[Dataset excerpts]
◇ ◇ ◇ ◇

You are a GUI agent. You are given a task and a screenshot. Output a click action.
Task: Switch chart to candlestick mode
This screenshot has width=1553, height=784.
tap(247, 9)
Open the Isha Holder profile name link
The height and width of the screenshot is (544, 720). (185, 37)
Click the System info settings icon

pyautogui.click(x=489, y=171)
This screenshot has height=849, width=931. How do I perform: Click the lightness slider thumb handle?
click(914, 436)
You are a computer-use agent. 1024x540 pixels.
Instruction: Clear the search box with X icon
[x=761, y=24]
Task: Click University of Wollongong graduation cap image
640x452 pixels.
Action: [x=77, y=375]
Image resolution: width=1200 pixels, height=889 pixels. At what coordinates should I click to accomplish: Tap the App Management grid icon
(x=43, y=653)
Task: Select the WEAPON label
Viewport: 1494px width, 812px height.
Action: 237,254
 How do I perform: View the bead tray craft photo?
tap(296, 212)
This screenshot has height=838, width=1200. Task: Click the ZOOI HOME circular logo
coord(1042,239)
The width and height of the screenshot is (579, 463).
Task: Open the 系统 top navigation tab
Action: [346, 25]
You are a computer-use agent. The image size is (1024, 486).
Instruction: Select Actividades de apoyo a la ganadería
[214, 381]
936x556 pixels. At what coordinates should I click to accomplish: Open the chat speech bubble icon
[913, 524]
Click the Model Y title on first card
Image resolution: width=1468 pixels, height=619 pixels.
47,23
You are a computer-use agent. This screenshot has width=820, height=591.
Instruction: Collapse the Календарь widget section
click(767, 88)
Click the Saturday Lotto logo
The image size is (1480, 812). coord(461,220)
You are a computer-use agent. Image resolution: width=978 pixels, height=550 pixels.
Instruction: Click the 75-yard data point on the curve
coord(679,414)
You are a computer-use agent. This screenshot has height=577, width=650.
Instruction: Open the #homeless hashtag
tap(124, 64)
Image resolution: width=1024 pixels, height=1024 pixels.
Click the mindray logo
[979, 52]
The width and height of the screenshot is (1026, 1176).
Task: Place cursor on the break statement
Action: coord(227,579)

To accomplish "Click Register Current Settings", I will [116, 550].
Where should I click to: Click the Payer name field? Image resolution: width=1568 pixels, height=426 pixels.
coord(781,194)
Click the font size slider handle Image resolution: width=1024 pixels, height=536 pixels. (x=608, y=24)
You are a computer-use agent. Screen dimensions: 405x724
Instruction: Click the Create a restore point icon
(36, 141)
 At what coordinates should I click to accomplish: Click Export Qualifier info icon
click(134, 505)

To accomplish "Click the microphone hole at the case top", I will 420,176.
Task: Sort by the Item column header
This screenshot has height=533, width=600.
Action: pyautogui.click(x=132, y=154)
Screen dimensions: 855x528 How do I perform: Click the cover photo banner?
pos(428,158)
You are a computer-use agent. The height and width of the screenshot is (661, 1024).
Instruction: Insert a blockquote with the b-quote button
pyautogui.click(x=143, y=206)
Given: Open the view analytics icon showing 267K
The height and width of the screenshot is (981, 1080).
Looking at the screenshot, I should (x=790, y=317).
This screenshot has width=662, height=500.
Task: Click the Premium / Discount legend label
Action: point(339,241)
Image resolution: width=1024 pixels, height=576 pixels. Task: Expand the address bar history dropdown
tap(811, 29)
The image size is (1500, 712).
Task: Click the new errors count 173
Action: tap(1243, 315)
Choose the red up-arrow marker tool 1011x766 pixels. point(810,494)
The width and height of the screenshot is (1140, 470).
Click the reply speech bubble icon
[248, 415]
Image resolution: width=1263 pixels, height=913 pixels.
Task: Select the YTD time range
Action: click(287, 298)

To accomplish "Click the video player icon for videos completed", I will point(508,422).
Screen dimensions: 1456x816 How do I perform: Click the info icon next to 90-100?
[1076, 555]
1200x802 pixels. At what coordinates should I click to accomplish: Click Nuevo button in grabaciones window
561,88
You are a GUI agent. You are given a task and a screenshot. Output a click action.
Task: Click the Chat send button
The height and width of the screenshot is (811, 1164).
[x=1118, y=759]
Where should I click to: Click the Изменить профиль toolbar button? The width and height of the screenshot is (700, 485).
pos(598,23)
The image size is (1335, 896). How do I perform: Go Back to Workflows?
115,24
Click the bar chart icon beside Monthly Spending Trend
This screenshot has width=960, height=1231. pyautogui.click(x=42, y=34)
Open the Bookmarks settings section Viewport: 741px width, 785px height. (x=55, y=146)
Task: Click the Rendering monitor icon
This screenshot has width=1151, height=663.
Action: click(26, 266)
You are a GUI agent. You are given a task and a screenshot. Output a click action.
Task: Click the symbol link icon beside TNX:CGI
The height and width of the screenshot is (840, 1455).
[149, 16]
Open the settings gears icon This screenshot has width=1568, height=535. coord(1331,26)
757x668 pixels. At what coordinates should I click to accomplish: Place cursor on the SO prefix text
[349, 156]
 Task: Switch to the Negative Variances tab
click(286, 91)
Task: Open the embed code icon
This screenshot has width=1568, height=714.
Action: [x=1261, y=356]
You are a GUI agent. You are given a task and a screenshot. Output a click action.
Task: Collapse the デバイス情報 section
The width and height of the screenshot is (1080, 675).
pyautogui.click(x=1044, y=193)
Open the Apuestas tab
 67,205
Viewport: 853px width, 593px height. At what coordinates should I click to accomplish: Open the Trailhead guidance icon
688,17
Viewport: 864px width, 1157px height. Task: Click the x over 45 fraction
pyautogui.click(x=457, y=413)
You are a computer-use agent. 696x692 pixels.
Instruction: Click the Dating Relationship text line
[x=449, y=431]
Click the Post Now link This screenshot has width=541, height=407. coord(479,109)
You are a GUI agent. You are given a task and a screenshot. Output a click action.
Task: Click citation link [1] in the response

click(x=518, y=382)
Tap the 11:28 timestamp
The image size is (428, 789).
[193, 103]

◇ ◇ ◇ ◇

[TASK INSTRUCTIONS] Each entry above should be output again, precisely as given.

[RESULT FOR THIS EXERCISE]
You are a GUI agent. You are given a task and a screenshot. Output a click action.
Task: Switch chart to candlestick mode
This screenshot has width=1553, height=784.
tap(247, 9)
Open the Isha Holder profile name link
The height and width of the screenshot is (544, 720). (185, 37)
Click the System info settings icon

pyautogui.click(x=489, y=171)
This screenshot has height=849, width=931. How do I perform: Click the lightness slider thumb handle?
click(914, 436)
You are a computer-use agent. 1024x540 pixels.
Instruction: Clear the search box with X icon
[x=761, y=24]
Task: Click University of Wollongong graduation cap image
640x452 pixels.
Action: [x=77, y=375]
Image resolution: width=1200 pixels, height=889 pixels. At what coordinates should I click to accomplish: Tap the App Management grid icon
(x=43, y=653)
Task: Select the WEAPON label
Viewport: 1494px width, 812px height.
Action: 237,254
 How do I perform: View the bead tray craft photo?
tap(296, 212)
This screenshot has height=838, width=1200. Task: Click the ZOOI HOME circular logo
coord(1042,239)
The width and height of the screenshot is (579, 463).
Task: Open the 系统 top navigation tab
Action: [346, 25]
You are a computer-use agent. The image size is (1024, 486).
Instruction: Select Actividades de apoyo a la ganadería
[214, 381]
936x556 pixels. At what coordinates should I click to accomplish: Open the chat speech bubble icon
[913, 524]
Click the Model Y title on first card
Image resolution: width=1468 pixels, height=619 pixels.
47,23
You are a computer-use agent. This screenshot has width=820, height=591.
Instruction: Collapse the Календарь widget section
click(767, 88)
Click the Saturday Lotto logo
The image size is (1480, 812). coord(461,220)
You are a computer-use agent. Image resolution: width=978 pixels, height=550 pixels.
Instruction: Click the 75-yard data point on the curve
coord(679,414)
You are a computer-use agent. This screenshot has height=577, width=650.
Instruction: Open the #homeless hashtag
tap(124, 64)
Image resolution: width=1024 pixels, height=1024 pixels.
Click the mindray logo
[979, 52]
The width and height of the screenshot is (1026, 1176).
Task: Place cursor on the break statement
Action: coord(227,579)

To accomplish "Click Register Current Settings", I will [116, 550].
Where should I click to: Click the Payer name field? Image resolution: width=1568 pixels, height=426 pixels.
coord(781,194)
Click the font size slider handle Image resolution: width=1024 pixels, height=536 pixels. (x=608, y=24)
You are a computer-use agent. Screen dimensions: 405x724
Instruction: Click the Create a restore point icon
(36, 141)
 At what coordinates should I click to accomplish: Click Export Qualifier info icon
click(134, 505)

To accomplish "Click the microphone hole at the case top", I will 420,176.
Task: Sort by the Item column header
This screenshot has height=533, width=600.
Action: pyautogui.click(x=132, y=154)
Screen dimensions: 855x528 How do I perform: Click the cover photo banner?
pos(428,158)
You are a computer-use agent. The height and width of the screenshot is (661, 1024).
Instruction: Insert a blockquote with the b-quote button
pyautogui.click(x=143, y=206)
Given: Open the view analytics icon showing 267K
The height and width of the screenshot is (981, 1080).
Looking at the screenshot, I should (x=790, y=317).
This screenshot has width=662, height=500.
Task: Click the Premium / Discount legend label
Action: point(339,241)
Image resolution: width=1024 pixels, height=576 pixels. Task: Expand the address bar history dropdown
tap(811, 29)
The image size is (1500, 712).
Task: Click the new errors count 173
Action: tap(1243, 315)
Choose the red up-arrow marker tool 1011x766 pixels. point(810,494)
The width and height of the screenshot is (1140, 470).
Click the reply speech bubble icon
[248, 415]
Image resolution: width=1263 pixels, height=913 pixels.
Task: Select the YTD time range
Action: click(287, 298)

To accomplish "Click the video player icon for videos completed", I will point(508,422).
Screen dimensions: 1456x816 How do I perform: Click the info icon next to 90-100?
[1076, 555]
1200x802 pixels. At what coordinates should I click to accomplish: Click Nuevo button in grabaciones window
561,88
You are a GUI agent. You are given a task and a screenshot. Output a click action.
Task: Click the Chat send button
The height and width of the screenshot is (811, 1164).
[x=1118, y=759]
Where should I click to: Click the Изменить профиль toolbar button? The width and height of the screenshot is (700, 485).
pos(598,23)
The image size is (1335, 896). How do I perform: Go Back to Workflows?
115,24
Click the bar chart icon beside Monthly Spending Trend
This screenshot has width=960, height=1231. pyautogui.click(x=42, y=34)
Open the Bookmarks settings section Viewport: 741px width, 785px height. (x=55, y=146)
Task: Click the Rendering monitor icon
This screenshot has width=1151, height=663.
Action: click(26, 266)
You are a GUI agent. You are given a task and a screenshot. Output a click action.
Task: Click the symbol link icon beside TNX:CGI
The height and width of the screenshot is (840, 1455).
[149, 16]
Open the settings gears icon This screenshot has width=1568, height=535. coord(1331,26)
757x668 pixels. At what coordinates should I click to accomplish: Place cursor on the SO prefix text
[349, 156]
 Task: Switch to the Negative Variances tab
click(286, 91)
Task: Open the embed code icon
This screenshot has width=1568, height=714.
Action: [x=1261, y=356]
You are a GUI agent. You are given a task and a screenshot. Output a click action.
Task: Collapse the デバイス情報 section
The width and height of the screenshot is (1080, 675).
pyautogui.click(x=1044, y=193)
Open the Apuestas tab
 67,205
Viewport: 853px width, 593px height. At what coordinates should I click to accomplish: Open the Trailhead guidance icon
688,17
Viewport: 864px width, 1157px height. Task: Click the x over 45 fraction
pyautogui.click(x=457, y=413)
You are a computer-use agent. 696x692 pixels.
Instruction: Click the Dating Relationship text line
[x=449, y=431]
Click the Post Now link This screenshot has width=541, height=407. coord(479,109)
You are a GUI agent. You are given a task and a screenshot. Output a click action.
Task: Click citation link [1] in the response

click(x=518, y=382)
Tap the 11:28 timestamp
The image size is (428, 789).
[193, 103]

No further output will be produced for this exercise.